I am using the paper bags for the first time and asked the same question. I am still waiting for the answer but my education tells me that this is a semi-permeable membrane made of fibers that seems like a kind of intermediary between air-drying in a room and curing in a non-permeable container (turkey bags, jars etc). I think the paper pulp sucks some moisture out. However, closing the bags keeps moisture in to a degree. it's a logical stage in the progression if slow-drying is the objective. I'm talking out of school tho. 


Gioganja said:


> What exactly is the brown paper bag for? I've never used it in my curing process, but many growers I know do.


----------



## ricksterr2 (Aug 3, 2012)

Bigger jars hahaha


----------



## nixact (Aug 23, 2012)

LOL I just read this entire thread and it was hilarious. All this hub bub about RH temp paper bags plastic buckets mason jars. Sooooo overkill. 

Here's how you do it:

Chop them down and put them all at one time in the microwave for 2 minutes per Oz. bamb your done. 

No, seriously though. Hilarious.


----------



## mantiszn (Aug 27, 2012)

trollarious...



nixact said:


> LOL I just read this entire thread and it was hilarious. All this hub bub about RH temp paper bags plastic buckets mason jars. Sooooo overkill.
> 
> Here's how you do it:
> 
> ...


----------



## LorinLee (Sep 9, 2012)

Broken down in simple language. I'm wondering though if there are better cures.


----------



## Radionics (Sep 20, 2012)

http://www.amazon.com/Harvesting-Curing-Guide-ebook/dp/B004W8CYFU/ref=sr_1_17?s=digital-text&ie=UTF8&qid=1348191316&sr=1-17&keywords=marijuana

Its even available on your kindle, iPad, iPhone, proclamation document etc..


----------



## Indoor Sun King (Oct 3, 2012)

nixact said:


> LOL I just read this entire thread and it was hilarious. All this hub bub about RH temp paper bags plastic buckets mason jars. Sooooo overkill.
> 
> Here's how you do it:
> 
> ...


Here&#8217;s a tip for you, same thing applies with a steak, why bother to marinate, then season it before slowly BBQ over charcoals and hickory wood chips with spicy BBQ sauce, when you can just slap the meat onto a plate, toss it into the microwave and nuke it for 4-5 minutes, done like diner. &#8230;.bon appetite!


----------



## smellzlikeskunkyum (Oct 5, 2012)

i think a good point to remember is this. You can mess up good bud if you dont do things at least somewhat right. 
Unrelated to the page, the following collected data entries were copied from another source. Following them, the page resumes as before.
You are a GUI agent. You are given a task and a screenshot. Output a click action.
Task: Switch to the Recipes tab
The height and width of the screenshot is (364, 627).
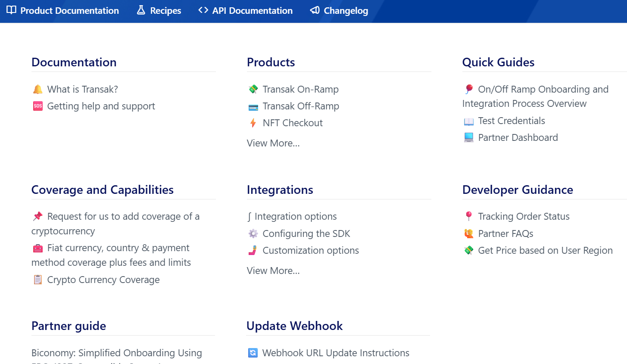(x=159, y=11)
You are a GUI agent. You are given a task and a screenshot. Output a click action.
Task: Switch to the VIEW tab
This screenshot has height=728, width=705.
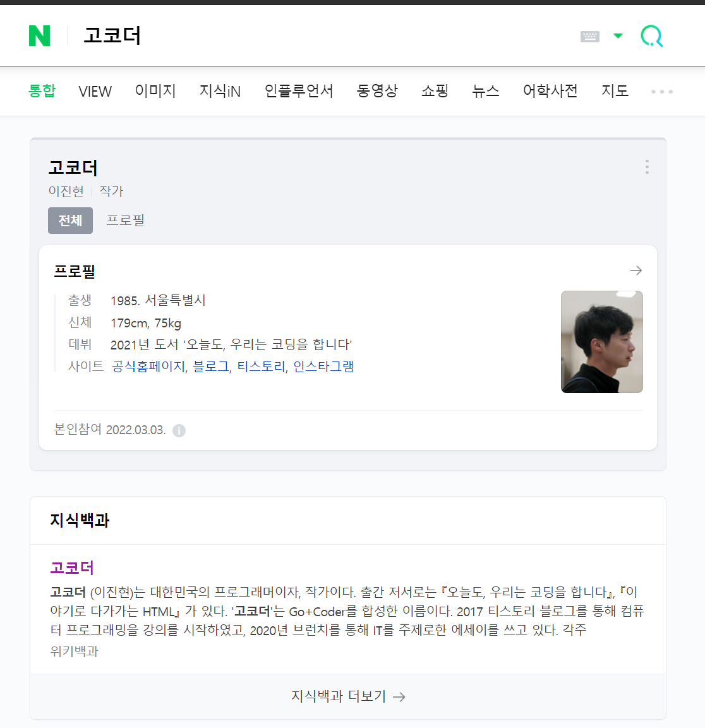[x=95, y=92]
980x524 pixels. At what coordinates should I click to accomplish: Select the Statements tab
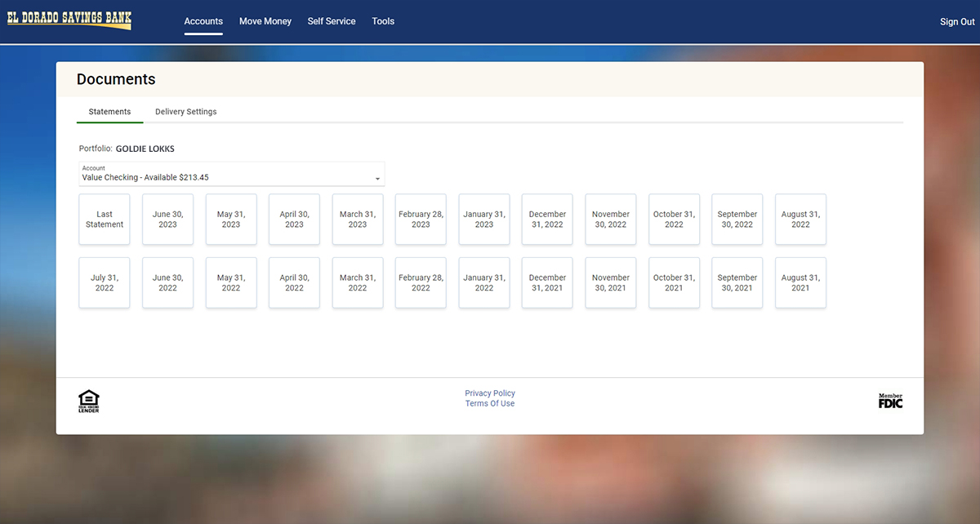(x=109, y=112)
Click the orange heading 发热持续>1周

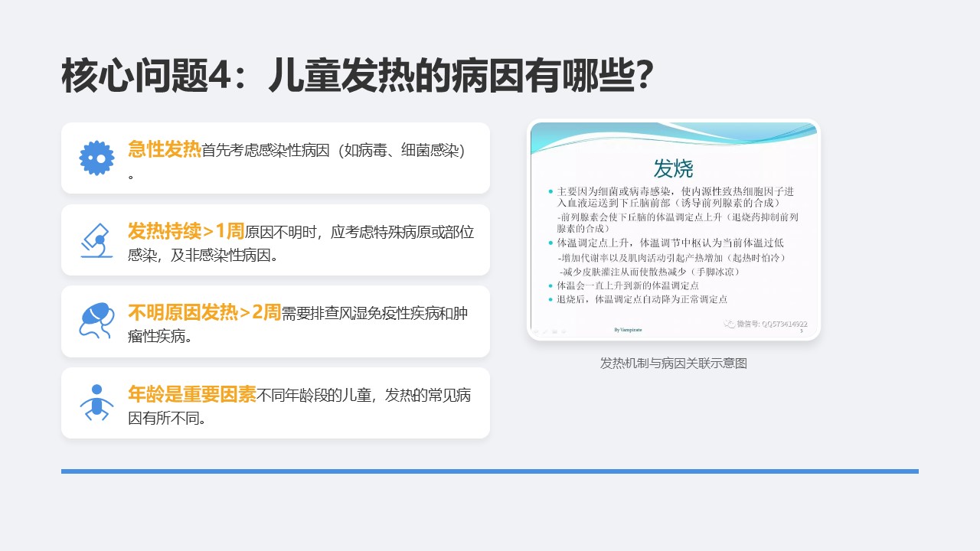tap(186, 231)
Badly grown bud, or bad genes, will give you buds that never seem to cure properly in the sense that they just dont ever smell and taste that great. Cure them all you want it will still taste like grass or something. Especially when you pick early.
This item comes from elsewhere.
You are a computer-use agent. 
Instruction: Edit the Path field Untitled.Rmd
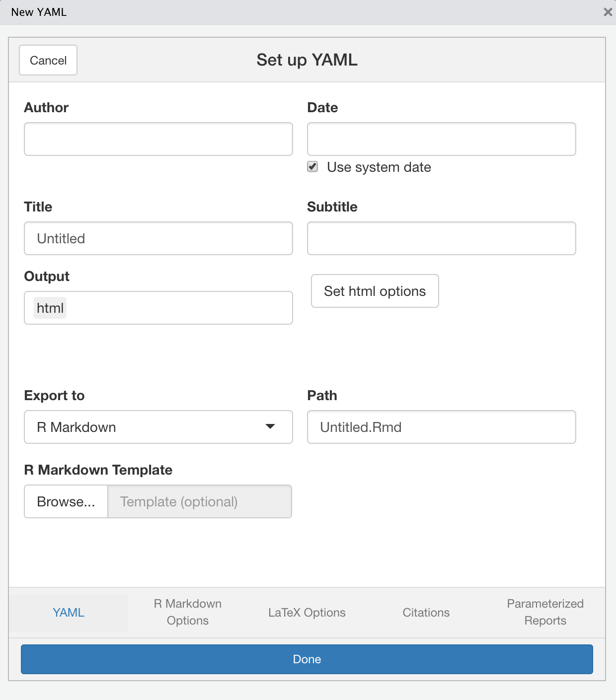pos(441,427)
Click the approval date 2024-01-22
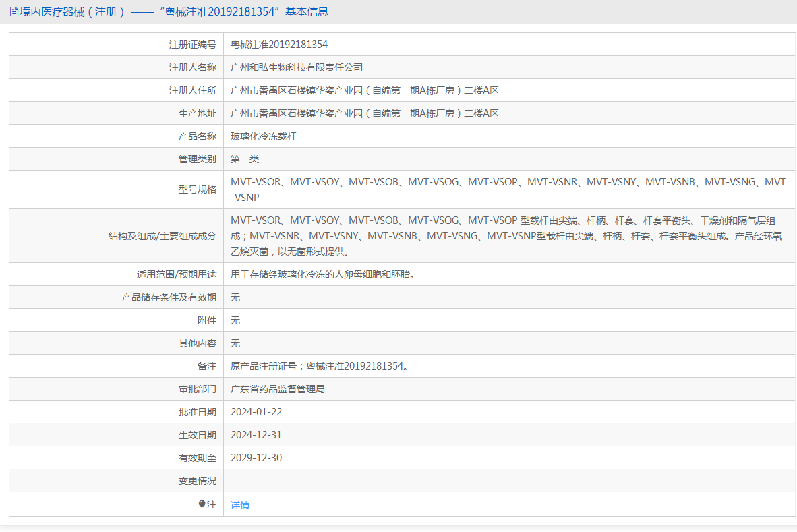The width and height of the screenshot is (797, 532). click(x=256, y=412)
In my years of growing... ive leaned towards letting the stems get to where they snap more so than dont before i jar. But the slower and more evenly you can get the moisture level to drop is the key to success usually. The density of the bud plays a big part too sometimes. Also sometimes the thicker the coast of resin is, it seems to take longer to cure. Just my two cents.

I used to see so much bud in this area with sugar leaves that have mildew or mold on them. I think its easier to have happen than people think sometimes.


----------



## spark me up (Oct 8, 2012)

My suggestion for large harvests is a rubbermade tote w/ a trash bag across the top of tote then snap the lid on. The trash bag creates a nice seal once you snap the lid down. My buddy has been doing this for years and has awsome smoke hope this helps, plus the humidor for cigars is a great way to store for long term on smaller harvests.


----------



## growhigh1 (Oct 20, 2012)

thanks for the post  ill do good use of it


----------



## Nobs13 (Oct 29, 2012)

(_*if the stem breaks in two when bent.. you have "over dried" the buds.. or in other words.. you have let out too much if not all of the buds moisture content.. and its pretty much too late now.. it can be fixed.. but its a pain in the ass.. 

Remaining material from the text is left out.